If passed, the city would be granted 25 percent ownership in each new cannabis business in addition to becoming a board member. Under the proposal, Oakland would not grant permits to businesses who refuse to give the city part ownership. While the legality behind the part-ownership by Oakland has caused quite an uproar, there are even more issues that are already facing the program.
A Modesto-based law firm, Channaveerappa & Phipps, LLP, sent the Oakland City Council a letter on September 19 to address concerns regarding Oakland’s Permit Program and its proposed amendments. Brandon Kilian is an attorney who works at the firm, and he was able to provide CULTURE with a copy of the letter. The firm started the note by stating that it represents both people who are in Oakland’s cannabis industry, as well as those who show interest in becoming part of the local cannabis economy. It continued to express the issues with these proposed amendments, “The program is unconstitutional as stands and a poorly-thought-out impediment to business development besides; the recommendations of the Cannabis Regulatory Commission would do nothing to fix those problems; and Councilmembers Reid, Brooks, and Gallo’s amendments would compound the constitutional issues while mutating an impediment to future business into a full-blown throttling of existing businesses.”
“The program violates our state and federal constitutional guarantees of equal protections of the laws. Its restriction hoarding half of all dispensary permits for Oakland residents of particular police beats is barely-disguised racial quota.”
The law firm applauded the city’s attempt to reverse the “War on Drugs” that has notoriously harmed “disadvantaged communities,” however, the letter explained that the program and its proposed amendments are not constitutional. “The program violates our state and federal constitutional guarantees of equal protections of the laws,” the letter read; “Its restriction hoarding half of all dispensary permits for Oakland residents of particular police beats is barely-disguised racial quota.” Restricting permits for residents based off of their residence determined by police beats, which refers the area patrolled by a police officer at a certain time, sets out to alleviate the suffering of one group by not allowing another access to permits. These restrictions are not a right or constitutional approach to establishing vital opportunities for those who have been discriminated against.

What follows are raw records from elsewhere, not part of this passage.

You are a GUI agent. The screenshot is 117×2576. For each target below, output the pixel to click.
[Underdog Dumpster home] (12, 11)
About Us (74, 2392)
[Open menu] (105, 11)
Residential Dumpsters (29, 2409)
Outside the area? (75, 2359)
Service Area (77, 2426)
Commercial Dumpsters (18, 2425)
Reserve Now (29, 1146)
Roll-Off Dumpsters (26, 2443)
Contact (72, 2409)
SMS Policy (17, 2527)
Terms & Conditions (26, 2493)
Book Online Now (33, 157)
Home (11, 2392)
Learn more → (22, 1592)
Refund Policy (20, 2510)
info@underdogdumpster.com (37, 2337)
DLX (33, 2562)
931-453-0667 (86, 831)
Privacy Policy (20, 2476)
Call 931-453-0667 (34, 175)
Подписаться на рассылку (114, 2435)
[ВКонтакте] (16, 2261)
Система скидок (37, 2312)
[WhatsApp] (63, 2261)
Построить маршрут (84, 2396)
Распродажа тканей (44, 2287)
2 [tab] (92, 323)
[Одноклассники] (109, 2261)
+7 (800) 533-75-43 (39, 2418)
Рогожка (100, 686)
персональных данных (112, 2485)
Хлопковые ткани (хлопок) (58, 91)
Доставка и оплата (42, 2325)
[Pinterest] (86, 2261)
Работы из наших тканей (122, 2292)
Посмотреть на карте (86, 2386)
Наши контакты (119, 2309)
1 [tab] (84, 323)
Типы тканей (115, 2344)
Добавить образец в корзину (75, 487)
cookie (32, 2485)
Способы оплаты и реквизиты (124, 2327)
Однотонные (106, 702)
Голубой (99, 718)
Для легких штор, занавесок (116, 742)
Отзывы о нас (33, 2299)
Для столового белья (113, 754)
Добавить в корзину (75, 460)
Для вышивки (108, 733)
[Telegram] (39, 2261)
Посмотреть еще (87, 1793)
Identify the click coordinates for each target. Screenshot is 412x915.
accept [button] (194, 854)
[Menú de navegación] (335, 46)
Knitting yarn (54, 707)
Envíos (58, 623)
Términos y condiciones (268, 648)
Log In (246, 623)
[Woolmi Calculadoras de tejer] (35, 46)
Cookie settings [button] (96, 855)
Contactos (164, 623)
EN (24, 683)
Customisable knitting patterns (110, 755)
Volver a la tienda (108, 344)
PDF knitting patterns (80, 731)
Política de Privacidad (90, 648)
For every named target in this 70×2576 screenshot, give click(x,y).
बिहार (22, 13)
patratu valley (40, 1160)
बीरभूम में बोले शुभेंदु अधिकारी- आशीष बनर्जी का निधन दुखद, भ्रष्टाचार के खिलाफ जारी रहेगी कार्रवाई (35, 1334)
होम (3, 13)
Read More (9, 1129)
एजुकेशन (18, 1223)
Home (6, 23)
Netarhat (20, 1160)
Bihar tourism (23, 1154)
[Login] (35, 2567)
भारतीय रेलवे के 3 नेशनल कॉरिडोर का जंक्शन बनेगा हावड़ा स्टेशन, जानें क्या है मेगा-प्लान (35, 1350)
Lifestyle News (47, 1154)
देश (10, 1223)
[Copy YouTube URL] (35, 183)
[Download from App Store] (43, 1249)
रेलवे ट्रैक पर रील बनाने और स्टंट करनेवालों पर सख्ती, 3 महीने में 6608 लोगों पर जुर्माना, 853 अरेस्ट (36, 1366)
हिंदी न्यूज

The proposed amendments to Oakland’s program created even more legal worries, and the amendments are even claimed to be unconstitutional. Good business practices tell us that taking equity off any new business could be very troubling, and by the city of Oakland enforcing their own 25 percent ownership of cannabis-related businesses, plus a seat as a board of director is equally troubling. Channaveerappa & Phipps, LLP wants to see Oakland’s cannabis industry move toward equality, however the program and its proposed amendments are not establishing that reality. The firm informed the council that they will take legal action if the city council continues with its actions that are believed by many to be unconstitutional.